* DATA TO USE

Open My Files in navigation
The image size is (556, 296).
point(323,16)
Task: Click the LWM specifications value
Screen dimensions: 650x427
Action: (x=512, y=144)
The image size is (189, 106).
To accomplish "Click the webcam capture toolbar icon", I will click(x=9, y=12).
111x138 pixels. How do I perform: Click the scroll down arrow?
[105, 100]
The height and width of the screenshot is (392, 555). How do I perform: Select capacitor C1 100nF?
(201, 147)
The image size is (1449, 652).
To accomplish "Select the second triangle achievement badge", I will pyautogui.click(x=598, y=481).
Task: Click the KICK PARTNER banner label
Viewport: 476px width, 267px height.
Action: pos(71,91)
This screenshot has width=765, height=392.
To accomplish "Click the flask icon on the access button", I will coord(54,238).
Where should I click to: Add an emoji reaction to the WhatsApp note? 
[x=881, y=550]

--

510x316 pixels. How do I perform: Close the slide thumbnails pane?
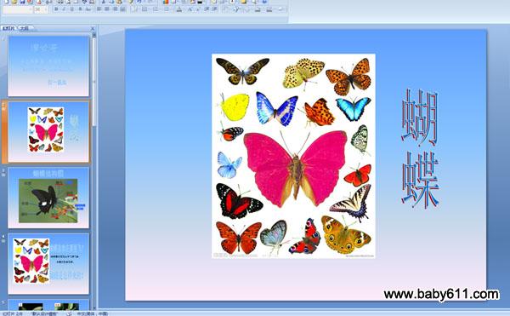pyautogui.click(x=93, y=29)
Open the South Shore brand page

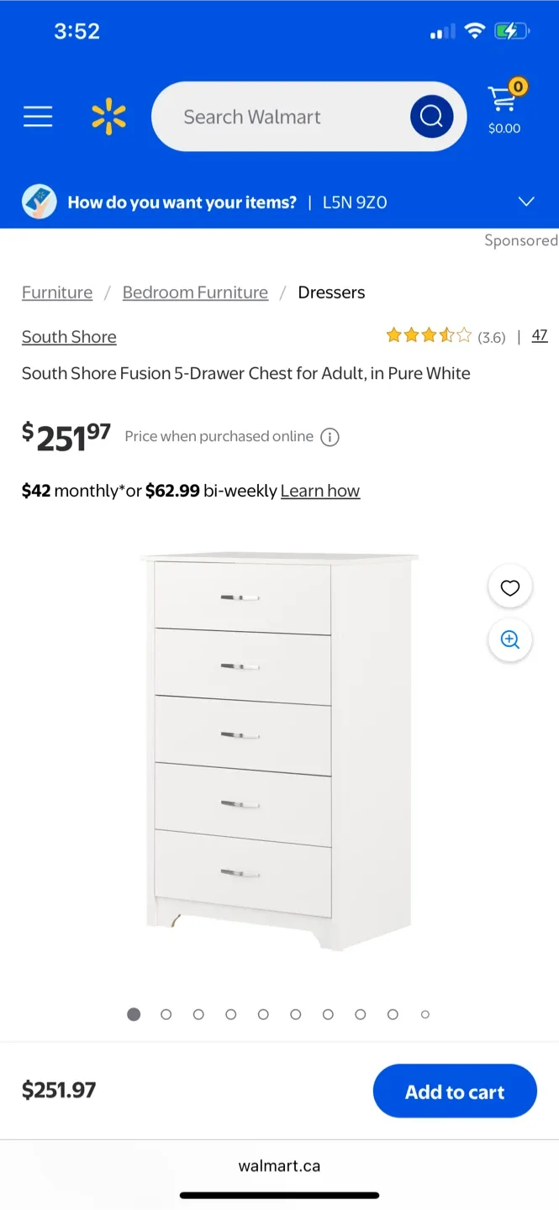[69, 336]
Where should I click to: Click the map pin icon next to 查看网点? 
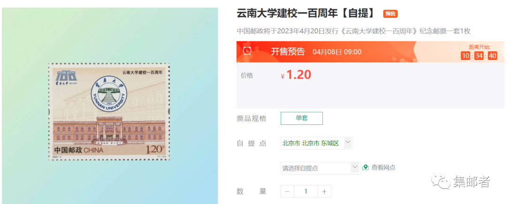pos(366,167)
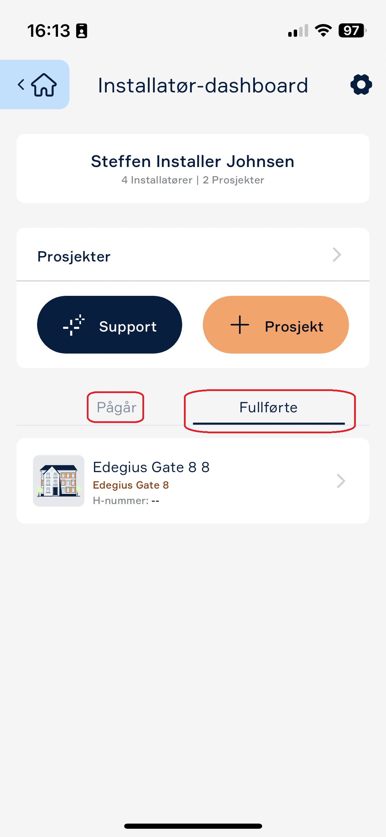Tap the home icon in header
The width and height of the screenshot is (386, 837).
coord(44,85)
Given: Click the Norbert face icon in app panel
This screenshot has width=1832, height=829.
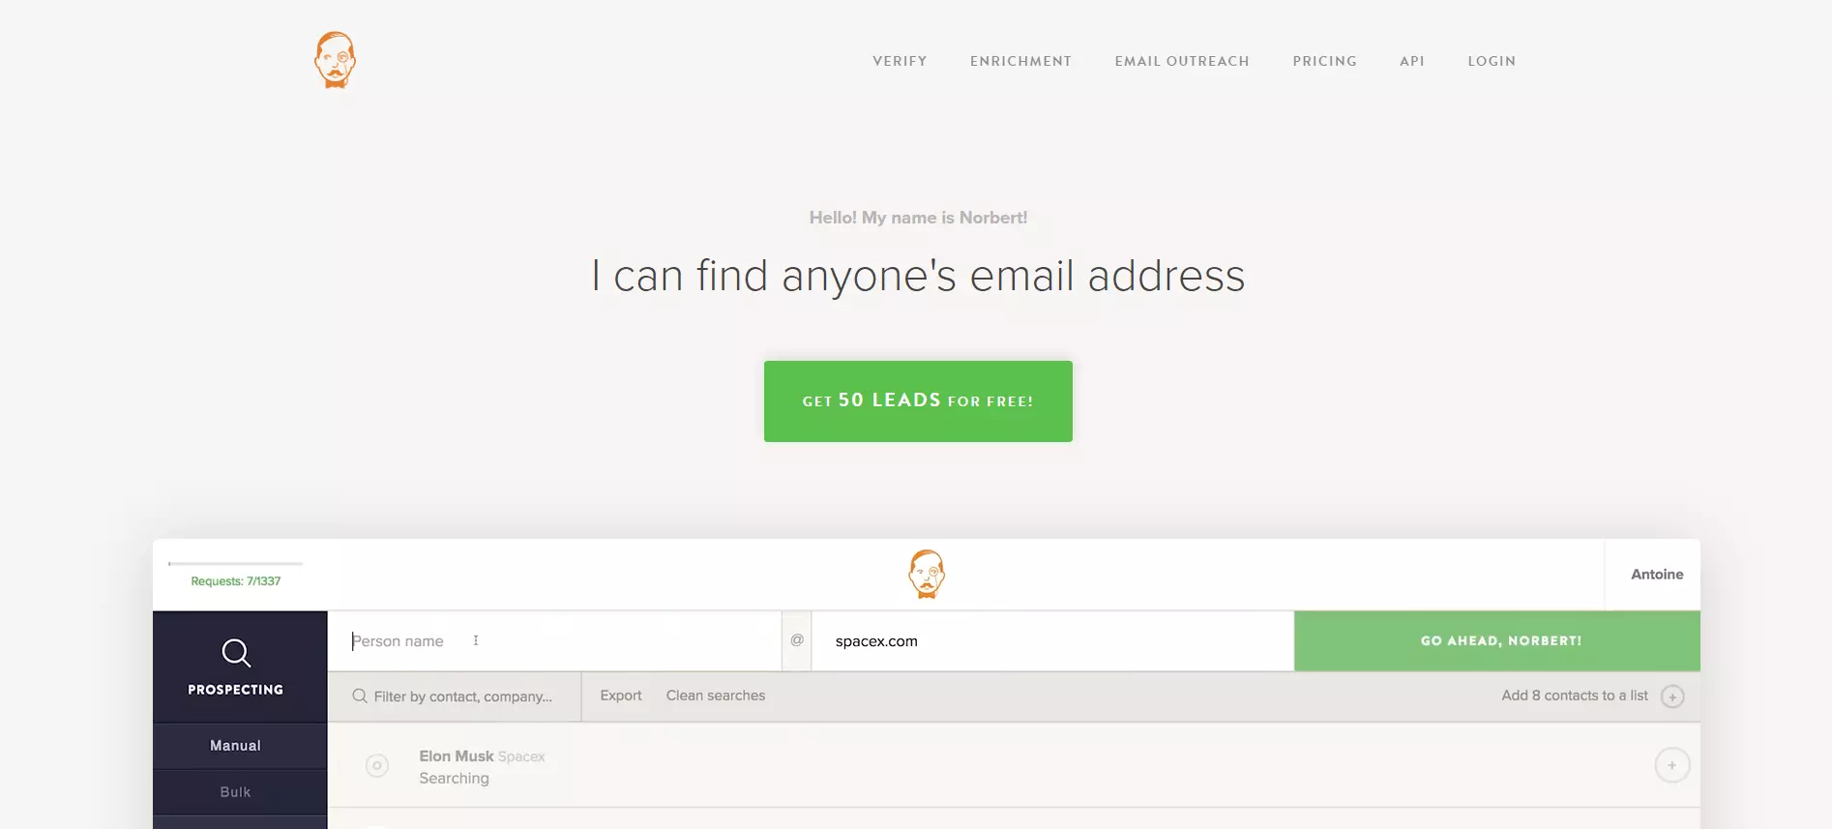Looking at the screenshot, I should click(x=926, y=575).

* WORK ORDER
For the string "Task", show each line of the entries above where it occurs.

* SOLUTION FOR THIS PROBLEM
Task: Click the LWM specifications value
Task: Click the KICK PARTNER banner label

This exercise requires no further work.